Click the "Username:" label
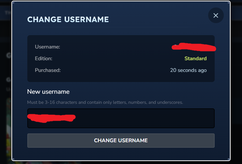 (x=47, y=47)
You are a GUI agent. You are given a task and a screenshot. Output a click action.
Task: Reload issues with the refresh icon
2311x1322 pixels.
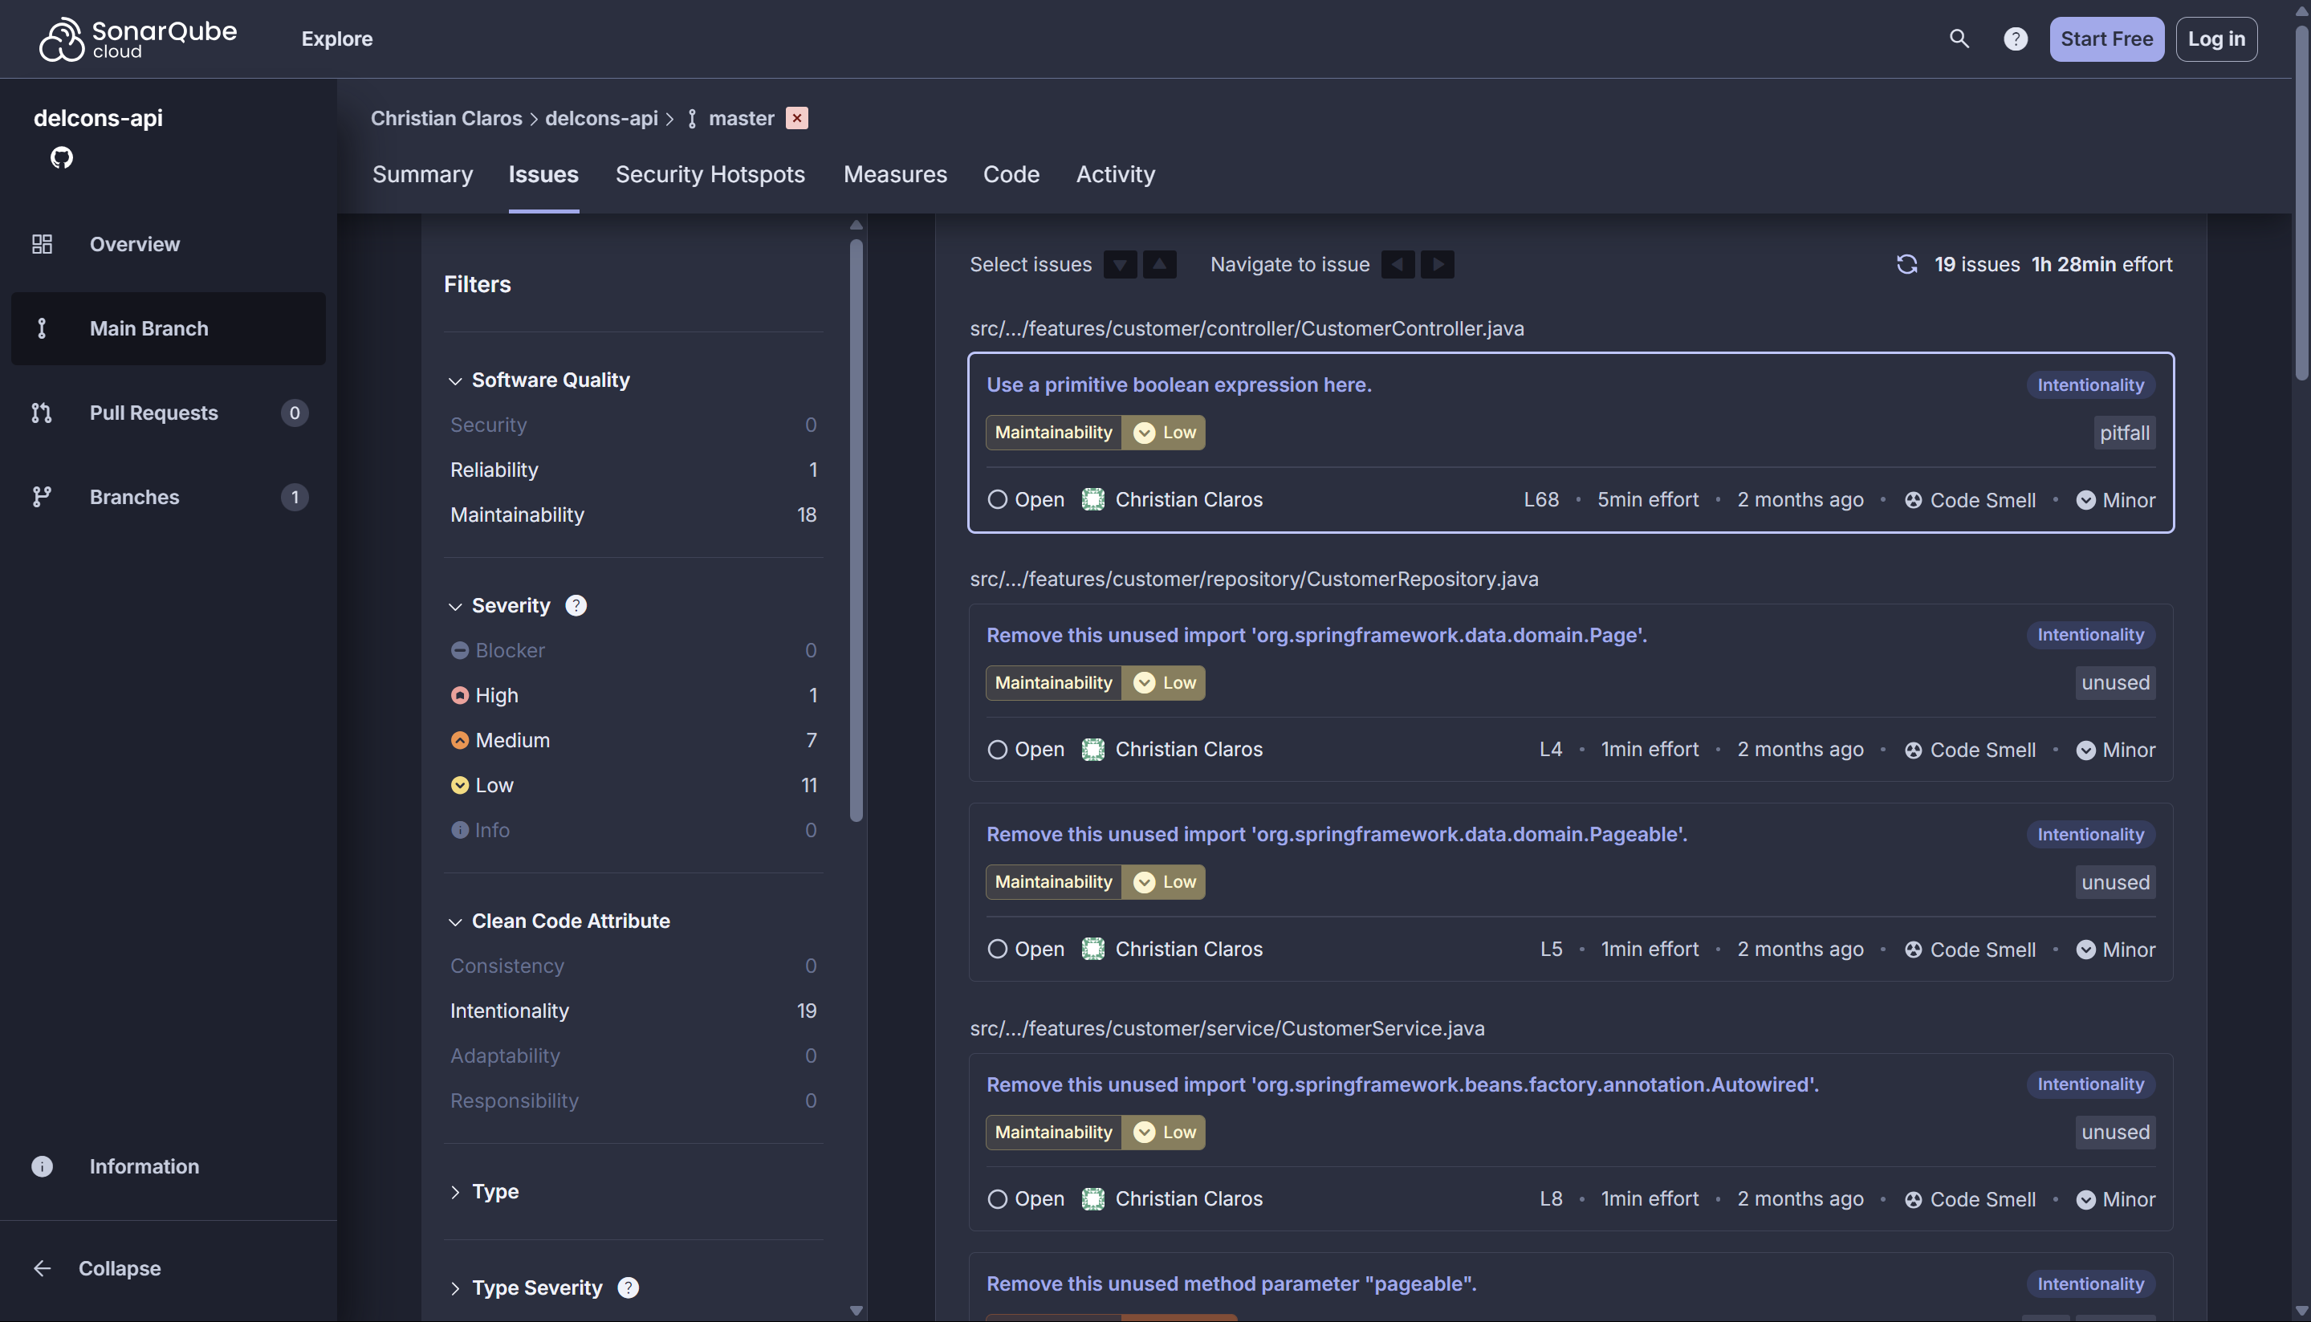1906,263
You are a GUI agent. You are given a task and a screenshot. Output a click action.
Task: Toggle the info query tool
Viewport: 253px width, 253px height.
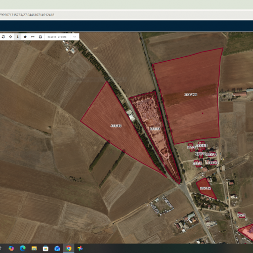pyautogui.click(x=18, y=37)
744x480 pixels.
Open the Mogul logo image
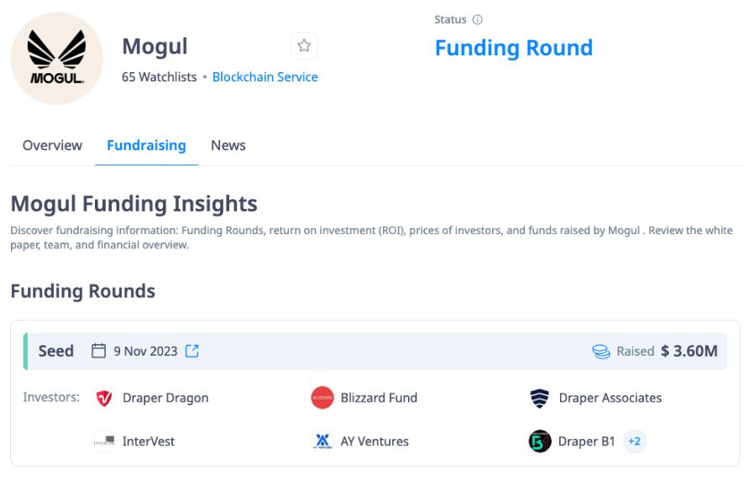[57, 59]
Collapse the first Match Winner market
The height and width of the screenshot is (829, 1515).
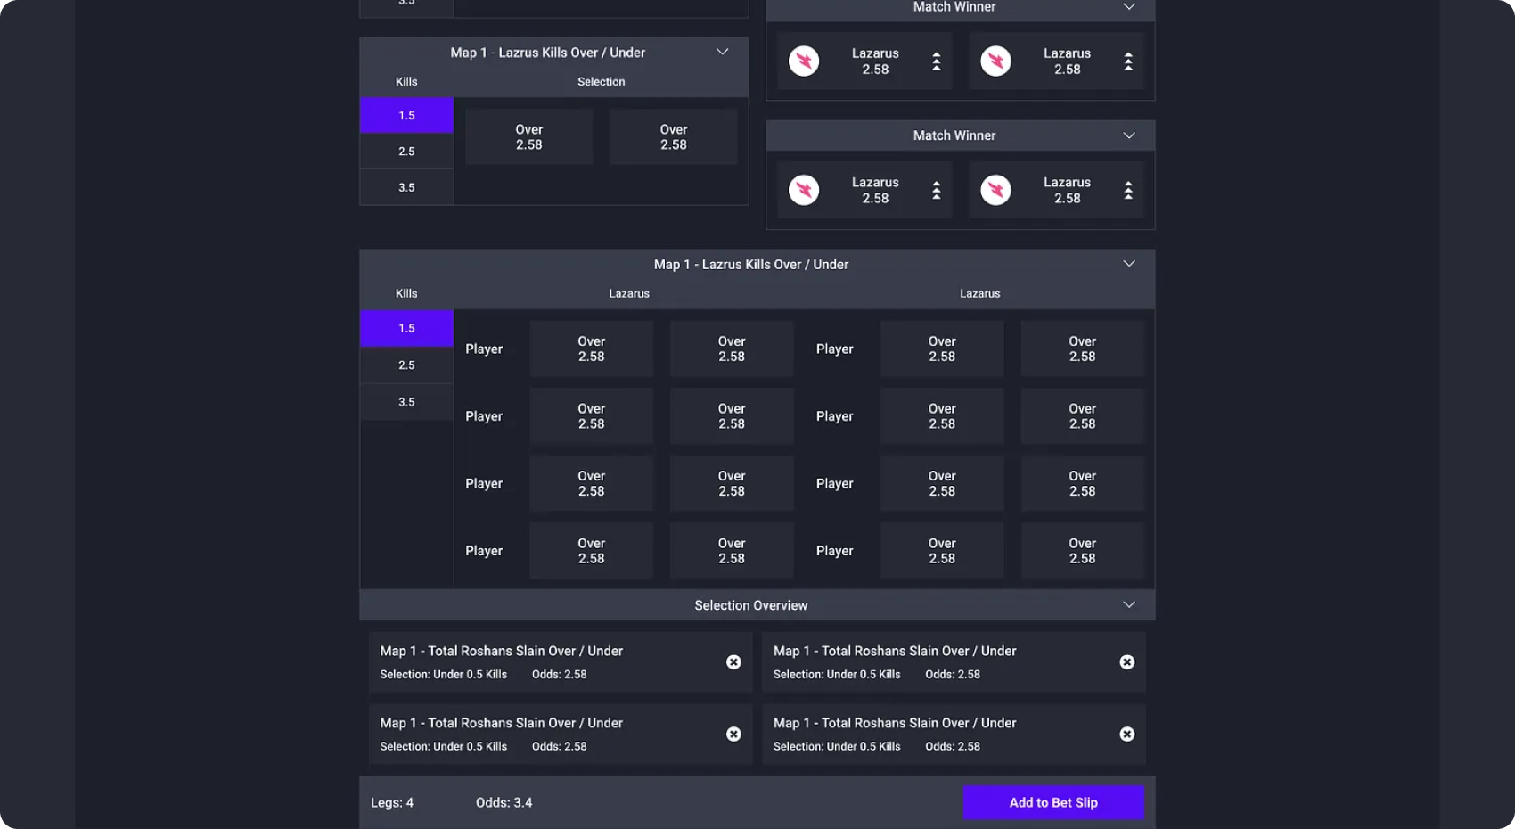tap(1129, 7)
──────────────────────────────
**Set task**: Retype all the records above line for line, leaving out the pictures.

**Written solution**:
Click the "Username:" label
 (x=47, y=47)
You are a GUI agent. You are given a task and a screenshot. Output a click action.
Task: Reload issues with the refresh icon
2311x1322 pixels.
1906,263
You are a GUI agent. You are given a task and a screenshot. Output a click action.
Task: Toggle the info query tool
Viewport: 253px width, 253px height.
pyautogui.click(x=18, y=37)
744x480 pixels.
Open the Mogul logo image
[57, 59]
Collapse the first Match Winner market
The height and width of the screenshot is (829, 1515).
tap(1129, 7)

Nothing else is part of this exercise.